文章:
.....

實際上,東林裡面也有不少投機分子。比較著名的就是錢謙益,荷天下重名,號稱東林領袖,結果清軍打來的時候,他說自殺怕水太涼,貪生怕死,苟且偷生,連柳如是一個女流之輩都看不起他。

更糟糕的是,不管在朝廷是否得勢,東林都把持著朝廷內外的輿論,始終保持著對皇帝的輿論壓力。比如在遼東問題上,崇禎反覆換人,一方面時他性格急躁,急於求成,但另一方面,也是因為遼東將帥打了勝仗在朝廷也要被言官彈劾,雞蛋裡挑骨頭,打了敗仗更加要被彈劾,要追究責任,哪怕是一點小小的失利,也會把言官當成把柄抓住,直到最後被崇禎殺了,言路才能滿意。

當然,最主要的問題還是在崇禎皇帝自己。任何時候都不可能沒有小圈子,每個小圈子都不可能完全是壞人,或者完全是好人。任何小圈子都一樣,有好人,也有壞人,這才是常態。用人不以圈子為標準,而看品性、德行、才能才是最主要的。而每個能夠成大事的君主,最重要的能力就是發現併發揮每個人的長處,也就是說所謂的人盡其才,而不必過於重視社會輿論的評價。

.....

提供資料:

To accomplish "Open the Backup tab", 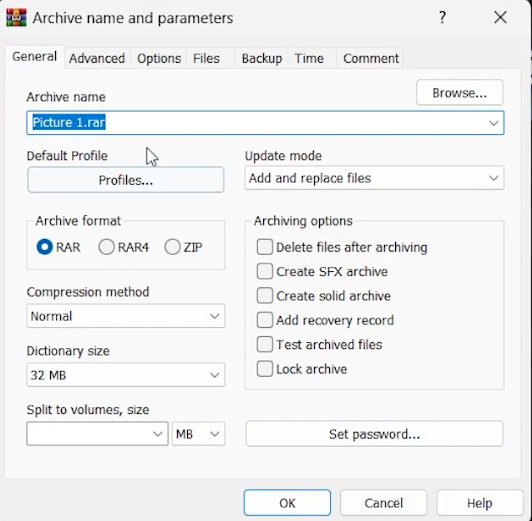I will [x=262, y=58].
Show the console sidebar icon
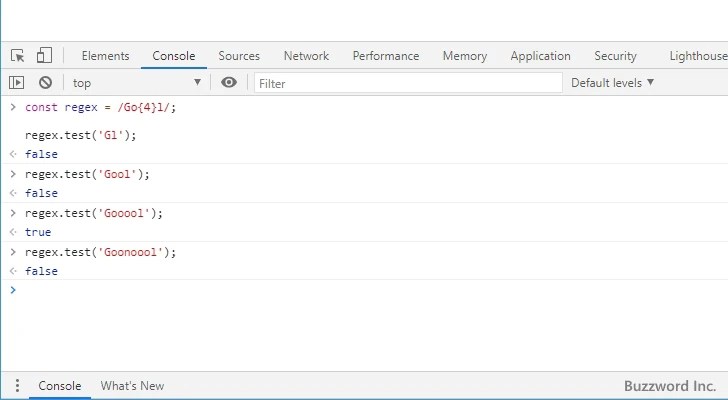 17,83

.....

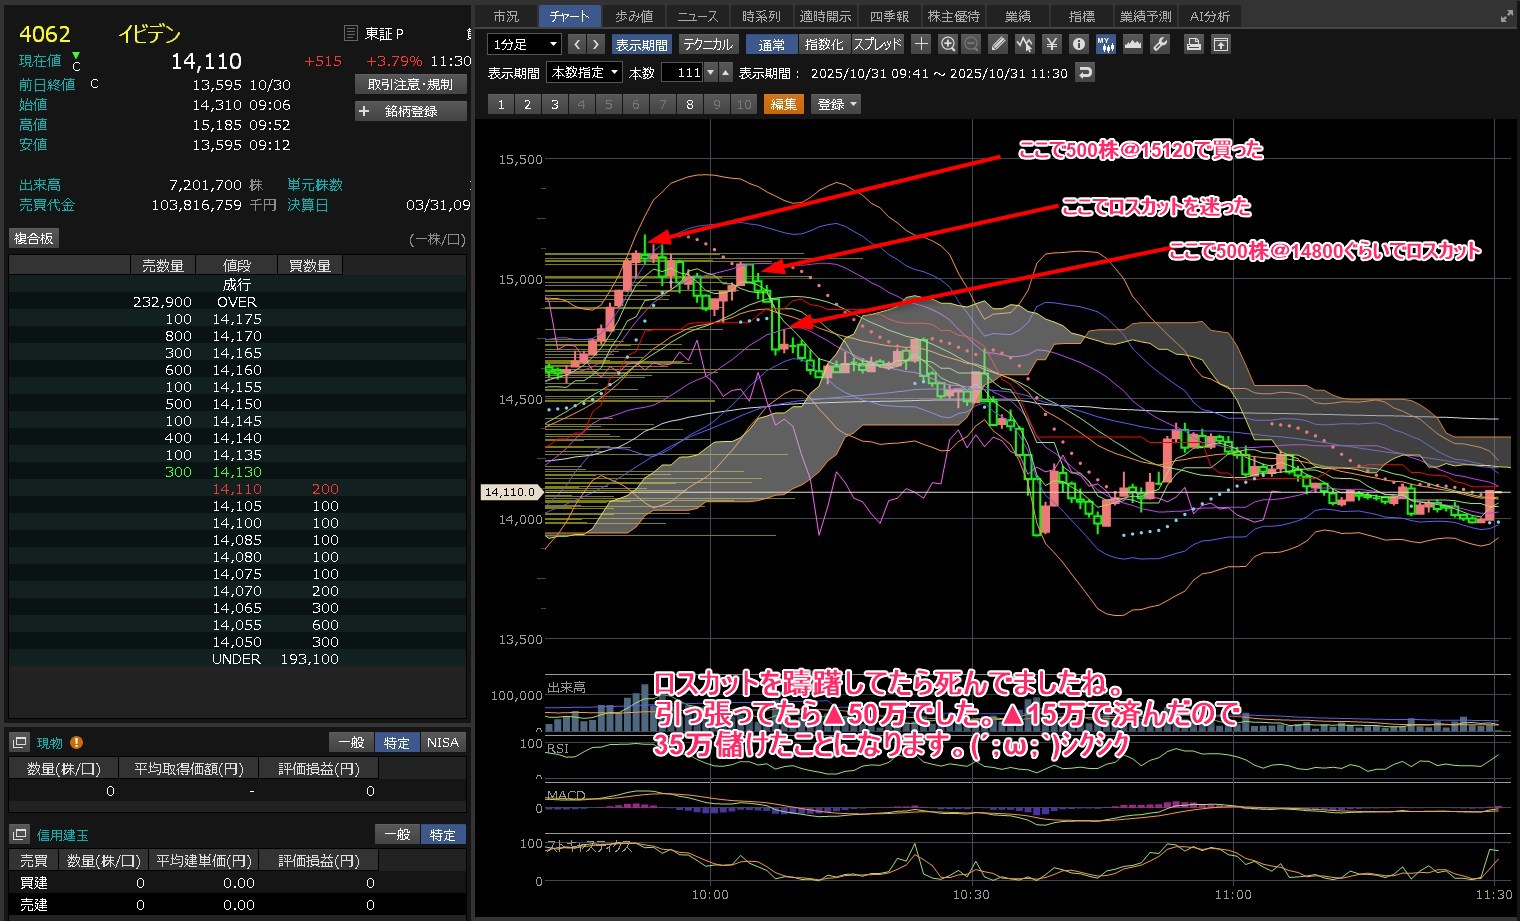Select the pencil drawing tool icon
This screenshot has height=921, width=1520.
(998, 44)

.....

挑戰題目:
a – 根據文章,清軍打來時,錢謙益用什麼理由推說不自殺?
b – 請改寫文章中的一段,從含有「更糟糕的是,不管在朝廷是否得」的那句開始,到「後被崇禎殺了,言路才能滿意。」結束,並將其中的「言官」一律換成「御史」。

參考答案:
a – 他說自殺怕水太涼。

b –
更糟糕的是,不管在朝廷是否得勢,東林都把持著朝廷內外的輿論,始終保持著對皇帝的輿論壓力。比如在遼東問題上,崇禎反覆換人,一方面時他性格急躁,急於求成,但另一方面,也是因為遼東將帥打了勝仗在朝廷也要被御史彈劾,雞蛋裡挑骨頭,打了敗仗更加要被彈劾,要追究責任,哪怕是一點小小的失利,也會把御史當成把柄抓住,直到最後被崇禎殺了,言路才能滿意。